The Chaos Monkey Engine (CME) is a tool to orchestrate attacks to your cloud infrastructure in order to implement the principles of Chaos Engineering. It is inspired in the Netflix’s SimianArmy but built with these principles in mind:

  • Multi-cloud (not only AWS) support through standards as Apache Libcloud and SSH
  • Ease of extensibility to add your new attacks and planners
  • HAL API interface

The CME is completely API-driven, so that it can be easily integrated with external and third-party systems.

Implementation

The CME is a Flask application running with gevent. It uses the apscheduler engine to schedule attacks and SQLAlchemy to persist the state of the attacks.

Arquitecture

The API has two main resources, planners and attacks. Trough the API you use planners to schedule jobs (named executors) that execute attacks. You can build your own planners and attacks to fit your needs.

In the other hand, in order to implement the attacks, you will need to interact with the cloud providers. Although it is not exactly required, we recommend using apache-libcloud (which is included as a dependency) in order to build reusable attacks abstracted from the underlying provider, using their cloud compute drivers. A working example of driver factory for EC2 is included in the CME package in order to interact with AWS EC2 instances.

Planners and Attacks

Planners and attacks are the main resources of the engine. You create executors (scheduled attacks) using a planner and an attack definition.

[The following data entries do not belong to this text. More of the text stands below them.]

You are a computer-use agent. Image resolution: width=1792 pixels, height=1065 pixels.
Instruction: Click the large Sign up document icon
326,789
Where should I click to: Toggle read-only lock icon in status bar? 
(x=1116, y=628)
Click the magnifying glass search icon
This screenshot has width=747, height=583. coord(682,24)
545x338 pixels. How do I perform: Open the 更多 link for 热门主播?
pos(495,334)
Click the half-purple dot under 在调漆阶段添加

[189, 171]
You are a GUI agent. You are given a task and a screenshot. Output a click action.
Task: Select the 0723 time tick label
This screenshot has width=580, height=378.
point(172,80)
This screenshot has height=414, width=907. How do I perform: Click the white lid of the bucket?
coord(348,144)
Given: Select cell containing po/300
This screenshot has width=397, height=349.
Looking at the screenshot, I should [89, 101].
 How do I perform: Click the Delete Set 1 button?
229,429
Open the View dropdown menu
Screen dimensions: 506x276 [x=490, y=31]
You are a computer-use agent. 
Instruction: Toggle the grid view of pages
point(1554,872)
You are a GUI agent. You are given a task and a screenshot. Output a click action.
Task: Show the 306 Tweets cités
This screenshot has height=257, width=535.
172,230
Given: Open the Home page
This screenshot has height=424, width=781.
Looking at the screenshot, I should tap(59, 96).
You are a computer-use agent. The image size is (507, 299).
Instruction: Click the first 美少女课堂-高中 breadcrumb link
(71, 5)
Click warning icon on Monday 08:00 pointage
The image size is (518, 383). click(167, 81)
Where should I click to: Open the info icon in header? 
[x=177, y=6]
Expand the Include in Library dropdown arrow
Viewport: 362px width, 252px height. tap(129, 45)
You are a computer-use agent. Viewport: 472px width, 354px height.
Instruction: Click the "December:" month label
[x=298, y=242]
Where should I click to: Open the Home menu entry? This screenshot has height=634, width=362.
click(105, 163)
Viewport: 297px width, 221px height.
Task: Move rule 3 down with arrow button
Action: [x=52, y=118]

The engine provides certain planners and attacks out of the box:

Planners

Exact Planner

Reference: exact_planner:ExactPlanner

A planner that schedules an executor for a specific date.

Example:

"planner": {
  "ref":"exact_planner:ExactPlanner",
  "args": {
    "date":"2016-06-21T15:30:12+02:00"
  }
}

Simple Planner

Reference: simple_planner:SimplePlanner

A planner that schedules N executors for specific time range in today.

Example:

"planner": {
  "ref":"simple_planner:SimplePlanner",
  "args": {
    "min_time" : "10:00",
    "max_time" : "18:00",
    "times": 4
  }
}

Attacks

Terminate EC2 instance

Reference: terminate_ec2_instance:TerminateEC2Instance

Issues a terminate on a random EC2 instance filtered by any AWS EC2 filter.

Example:

"attack":{
  "ref": "terminate_ec2_instance:TerminateEC2Instance",
  "args":{
    "filters": {"tag:Chaos":"true"}
  }
}

Terminate EC2 instance not excluded

Reference: terminate_ec2_instance:TerminateEC2InstanceNotExcluded

Issues a terminate on a random EC2 instance filtered and excluding instances with AWS filters.

Example:

"attack":{
  "ref": "terminate_ec2_instance:TerminateEC2InstanceNotExcluded",
  "args":{
    "filters": {"tag:Chaos":"true"},
    "excluded": {"availability-zone":"eu-west-1"}
  }
}

Api Request

Reference: api_request.ApiRequest

Makes a request to any API endpoint.

Example:

"attack":{
  "ref": "api_request.ApiRequest",
  "args": {
    "endpoint": "http://localhost:4500",
    "method": "GET",
    "payload": {"test": "1"},
    "headers": {"X-CUSTOM-HEADER": "test"},
  }
}

Run script

Reference: run_script:RunScript

Runs a script on a random EC2 instance filtered by any AWS instance tag. The instance must be reachable by SSH.

Example:

"attack":{
  "ref": "run_script:RunScript",
  "args": {
    "filters": {
      "tag:Chaos":"true"
    },
    "local_script": "script_attacks/s_burncpu.sh",
    "remote_script": "/chaos/burn_cpu",
    "ssh" : {
       "user": "ec2-user",
       "pem": "BASE64ENCODEDPEM"
    },
    "region": "eu-west-1"
  }
}

The local script is uploaded to the remote_script destination and executed. The pem for the credentials is the Base64 encoded version of the file.